Problem details:
Express the rows as a JSON list of strings, one string per line, starting at the very first line and going on through the line containing "click(x=33, y=291)", with that line included. Skip blank lines and leave the pictures out of the answer.
___ Supplied entries
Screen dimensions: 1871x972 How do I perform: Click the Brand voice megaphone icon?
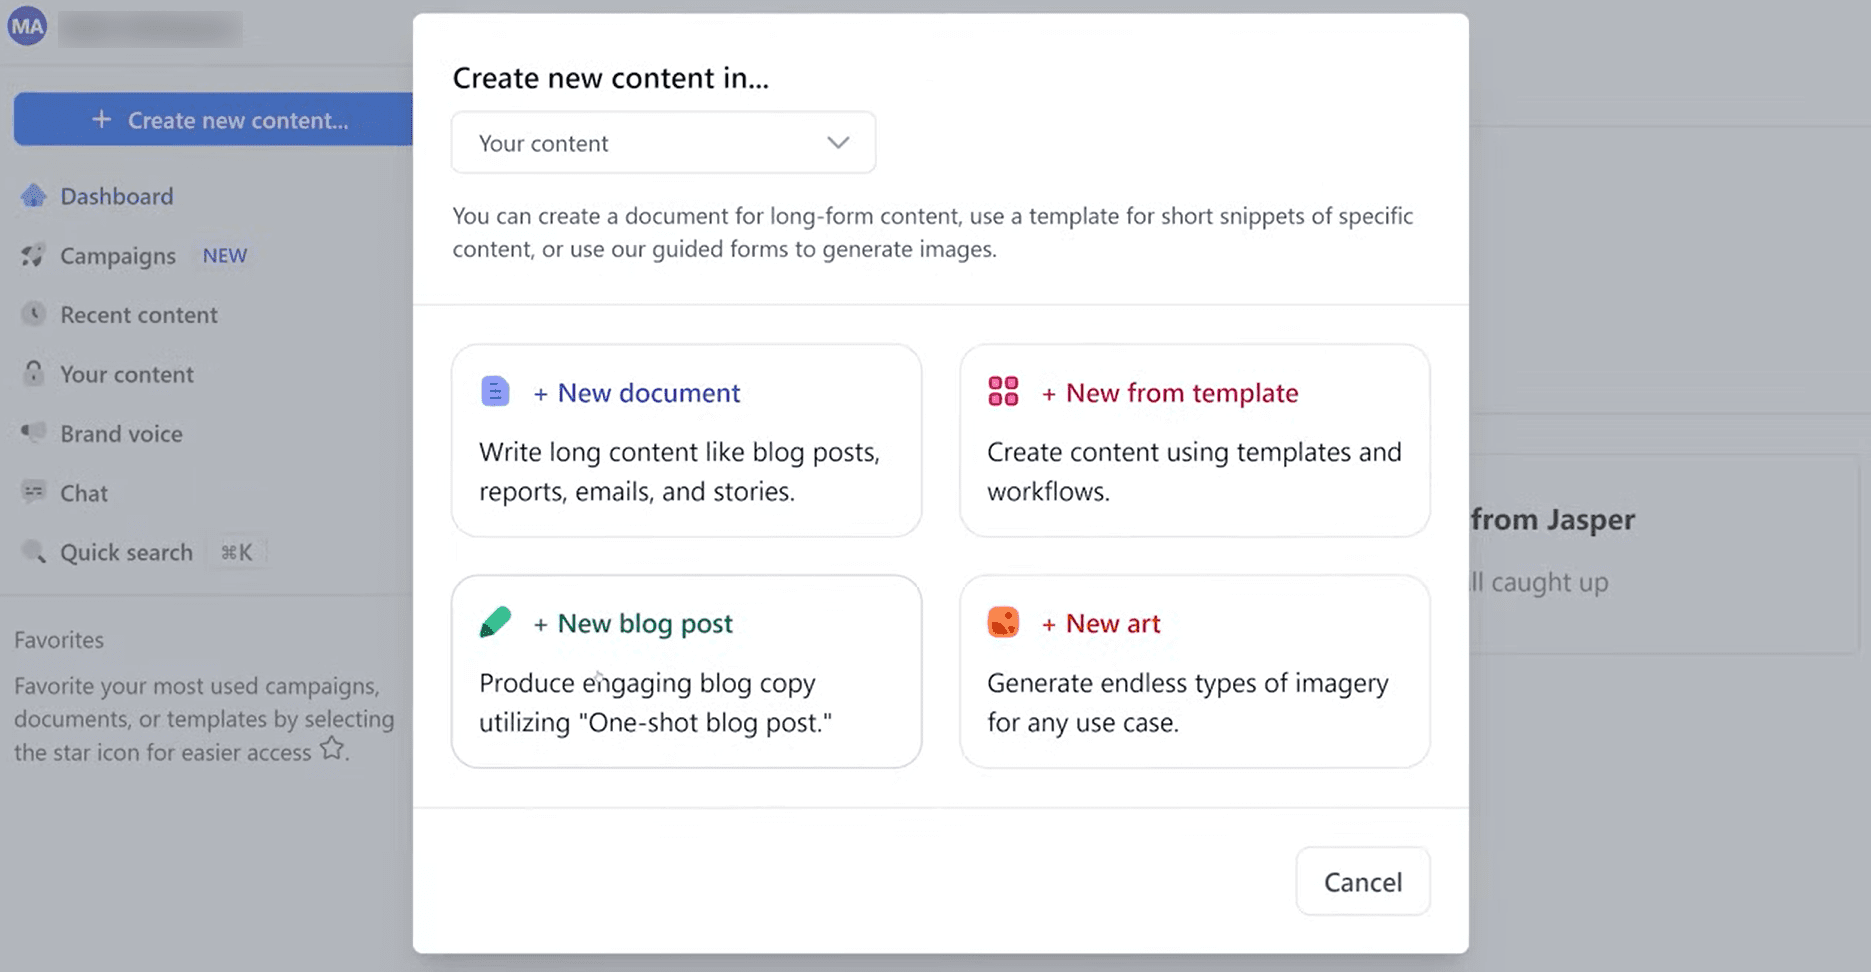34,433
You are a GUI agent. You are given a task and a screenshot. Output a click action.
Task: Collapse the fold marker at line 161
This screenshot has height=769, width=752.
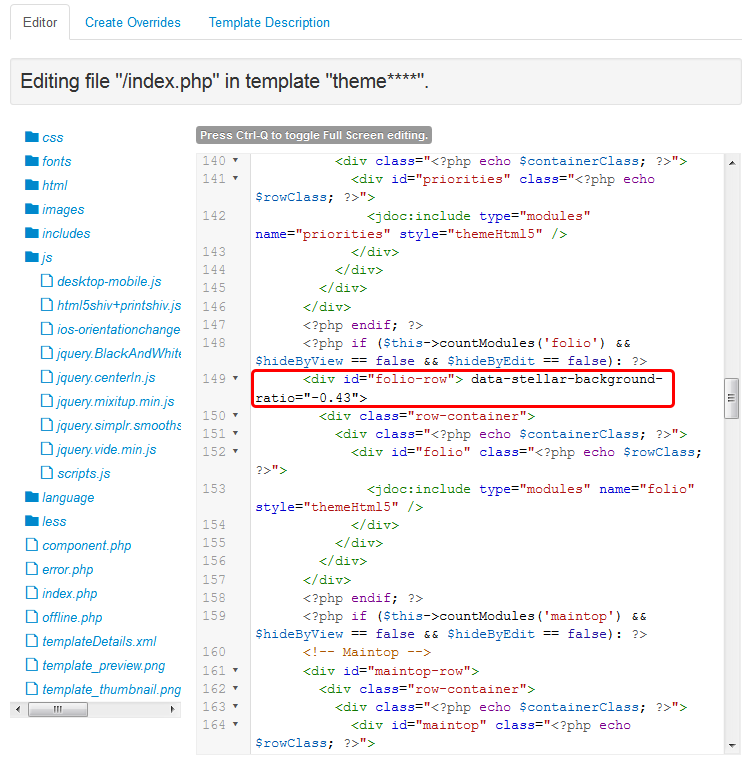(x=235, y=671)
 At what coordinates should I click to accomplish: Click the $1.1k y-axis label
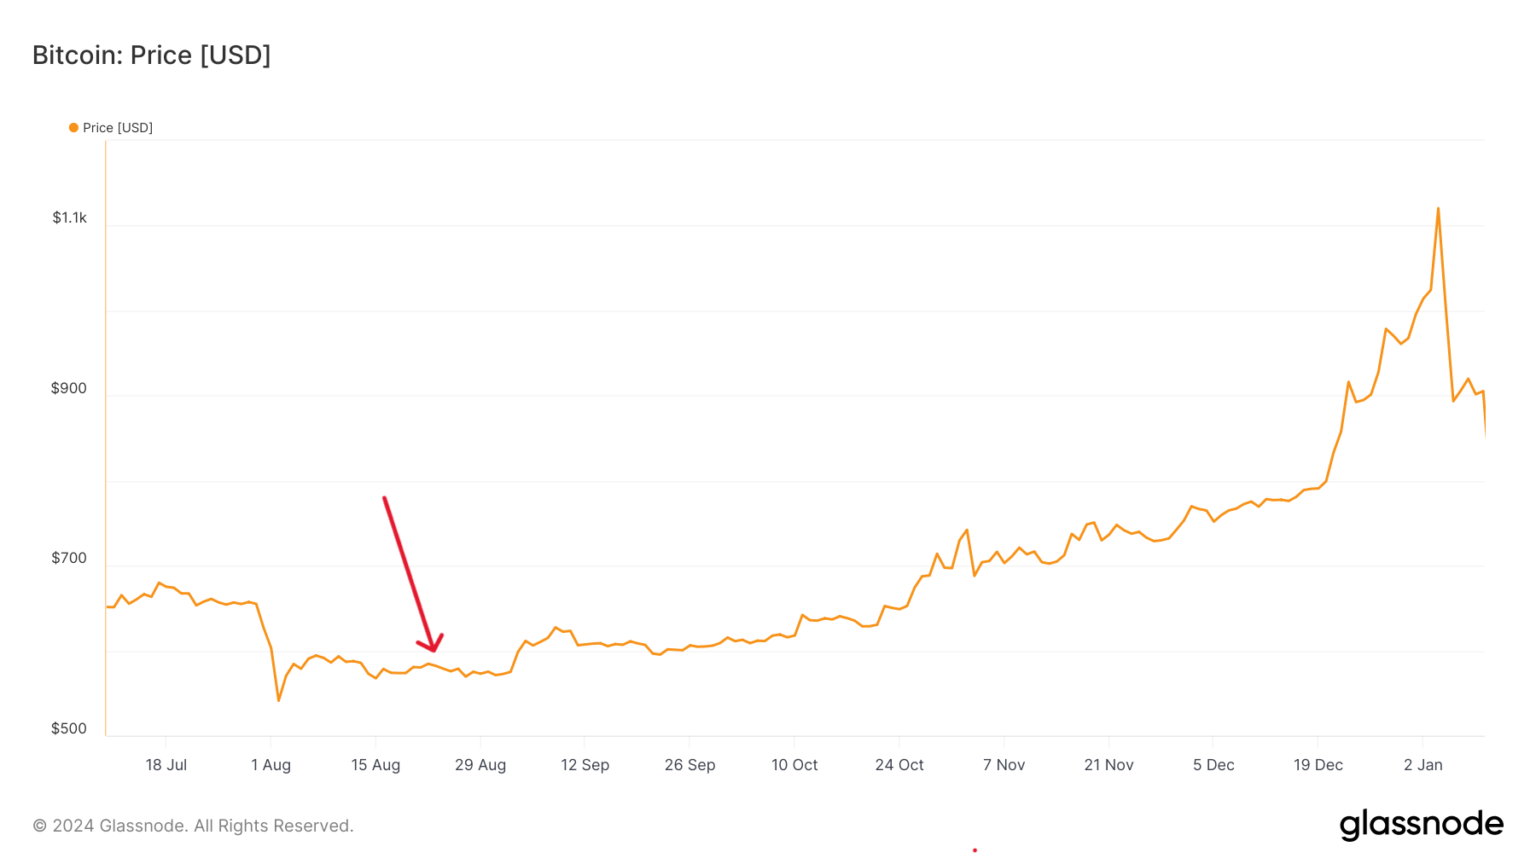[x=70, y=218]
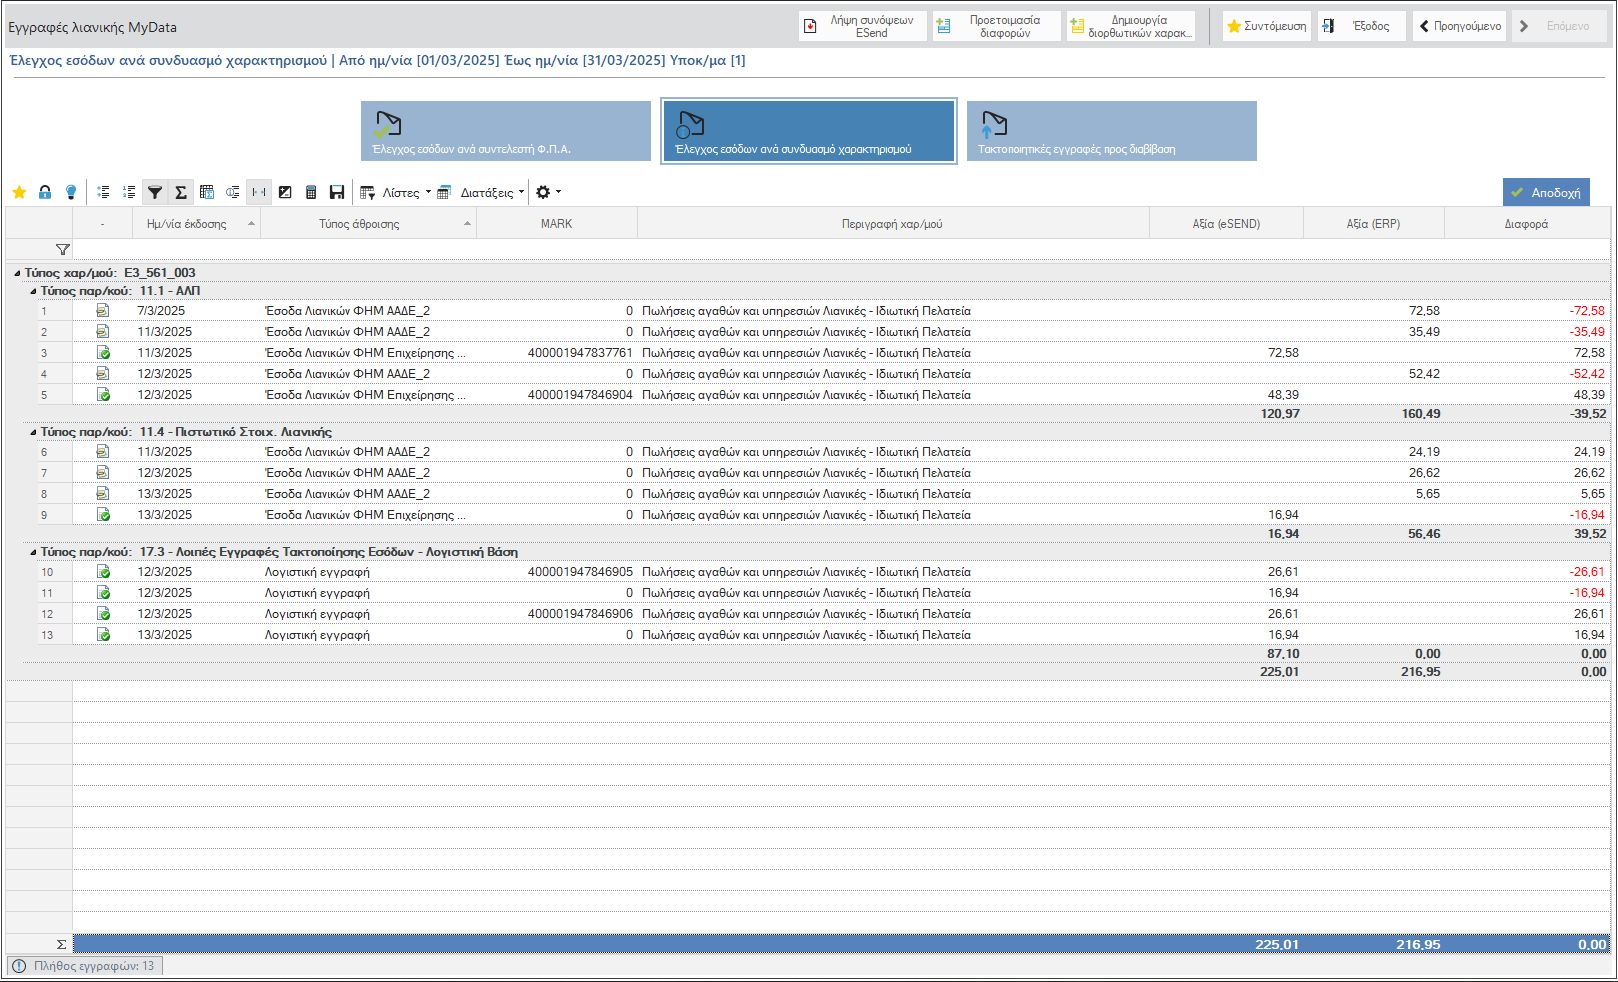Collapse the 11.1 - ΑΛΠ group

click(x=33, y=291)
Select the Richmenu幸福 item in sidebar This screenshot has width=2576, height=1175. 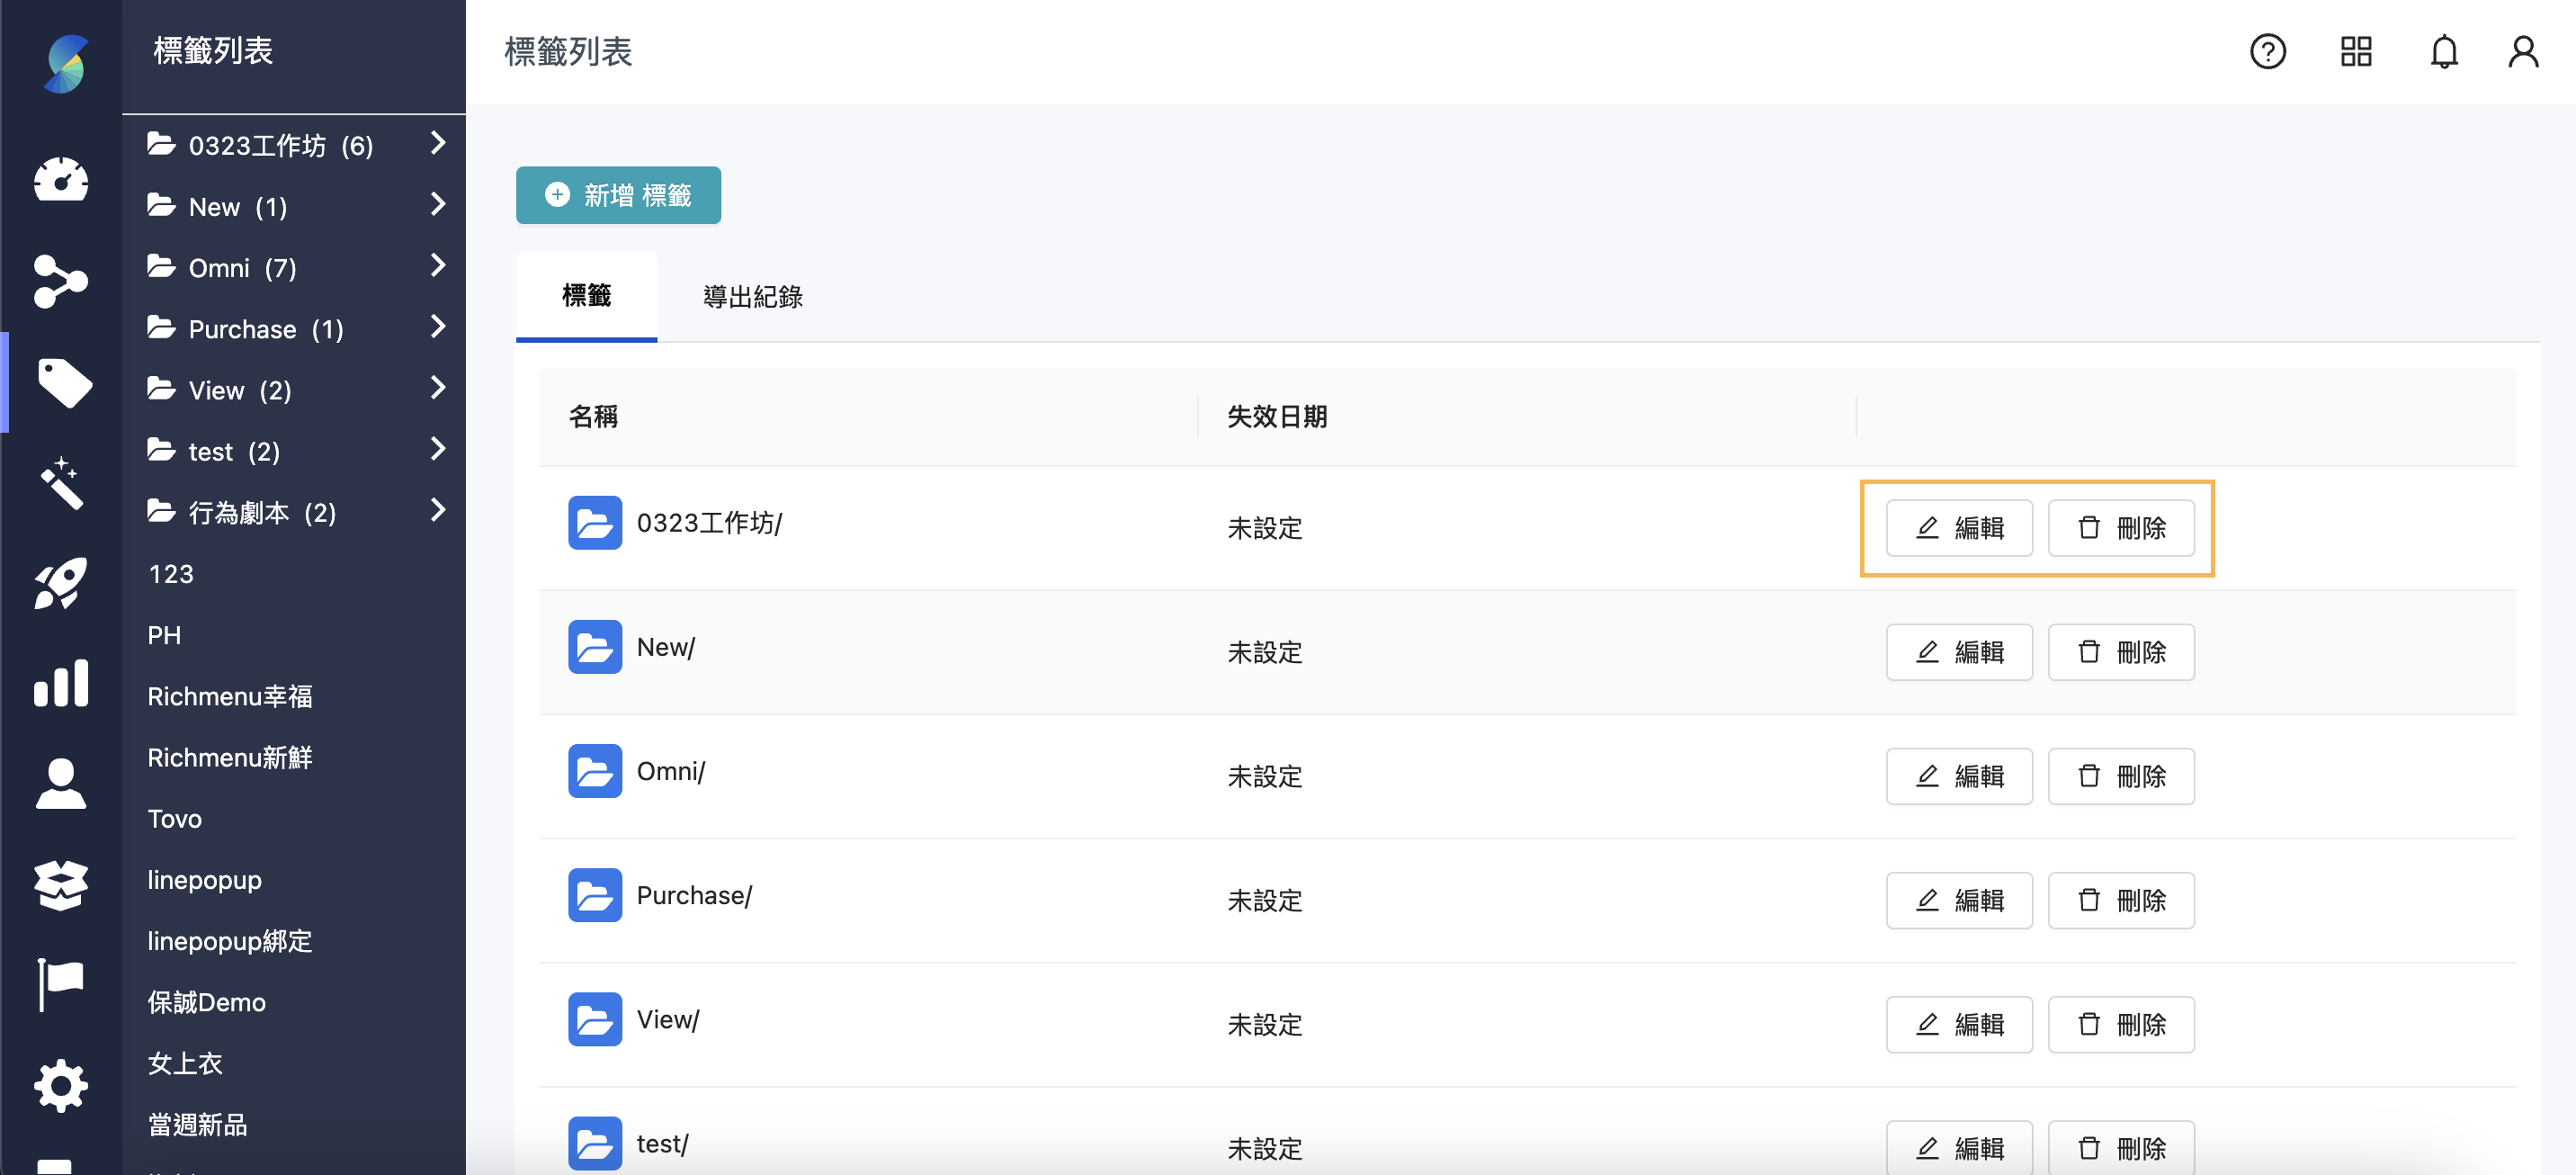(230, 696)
______
Correct result:
[
  "Screen dimensions: 1871x972 How do I perform: Click the Brand voice megaphone icon?",
  "34,433",
  "You are a GUI agent. You are given a task and a screenshot. Output a click action.",
  "Task: Collapse the fold marker at line 161",
  "This screenshot has height=769, width=752.",
  "(x=235, y=671)",
  " At what coordinates should I click to accomplish: Click the $1.1k y-axis label",
  "[x=70, y=218]",
  "Collapse the 11.1 - ΑΛΠ group",
  "click(x=33, y=291)"
]